The 41-month sentence was appropriate for the offense.
There was a lot of public speculation about how the high-profile Amy Senser hit-and-run trial would go. Would a white, well-to-do wife of a prominent sports figure be held accountable in the death of an immigrant Thai chef? Just how much influence do fame and connections have in the justice system? Is equality before the law a reality as well as an ideal?
The last chapter of the saga this week provided reassuring answers to those questions. The outcome was a tribute to our system of justice -- a demonstration that the search for truth, and its consequences, can be applied equally regardless of race, income or prominence.
In May, a jury convicted Senser of two counts of criminal vehicular homicide in the death of Anousone Phanthavong, 38, on Aug. 23 of last year. On Monday, Hennepin County District Judge Daniel Mabley rightly sentenced her to 41 months in prison for those offenses. She began serving her time the same day at the Shakopee women's prison; she'll be incarcerated for at least two-thirds of that time and will spend the remaining months of her sentence on probation.
As the wife of former Minnesota Viking-turned-restaurant owner Joe Senser, the defendant had a well-known name. She had been a law-abiding citizen, and no one thought she had run down Phanthavong deliberately. Given her background, some believed she was a good candidate for extended probation or community service.
But Senser deserved jail time for the choices she made after the accident. During sentencing, Judge Mabley said he was doubtful that she didn't know she had hit a person and that she hadn't really accepted responsibility for what she had done. Though her family turned in the SUV she was driving the day after the incident, it took nine more days for her to admit driving the vehicle.
Because so much time elapsed, it may never be known whether she was drinking and driving or if she kept other secrets about what happened that night.
This level of punishment was also warranted as a deterrent to those who might think it's OK to leave the scene of an accident. Judge Mabley said it was important to send the message to other drivers that a hit-and-run is a serious crime.
"Persons leaving the scenes of accidents are becoming epidemic in Minnesota," Mabley said.
Circumstances vary in hit-and-run cases, as do the sentences for those convicted. For example, in March an Oronoco man was given 16 years in prison in the November 2010 hit-and-run of four people in Rochester, one of whom died. Authorities lodged 21 counts against the defendant and determined that he had been drinking.
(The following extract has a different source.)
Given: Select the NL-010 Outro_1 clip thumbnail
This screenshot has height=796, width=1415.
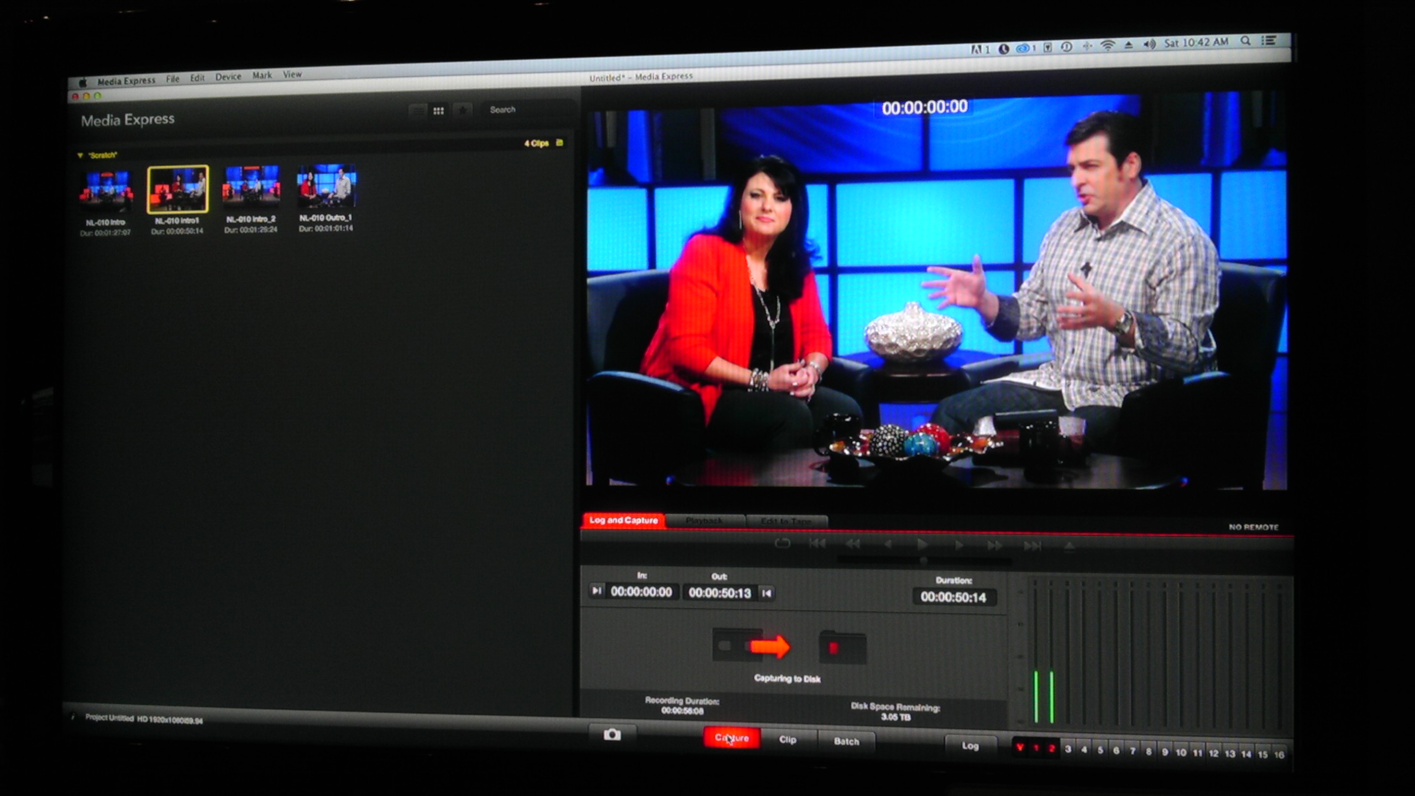Looking at the screenshot, I should coord(326,186).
In February, a Bloomington man was sentenced to three months in the workhouse for a hit-and-run that killed a woman in October 2010 on Old Shakopee Road. And in 2010, a 48-year-old Minnetonka man was sentenced to 57 months -- the maximum time provided for under Minnesota's sentencing guidelines -- for fleeing the scene after rear-ending a motorcyclist in Chanhassen, killing her.
At 41 months, Senser got the least amount of time contemplated under the sentencing guidelines. Prosecutors had requested the maximum. Still, the prosecution and several legal experts agreed that three years and five months was fair and appropriate.
Senser's conviction and sentence builds confidence in our system of justice. We hope the case will make others think twice before leaving the scene of an accident.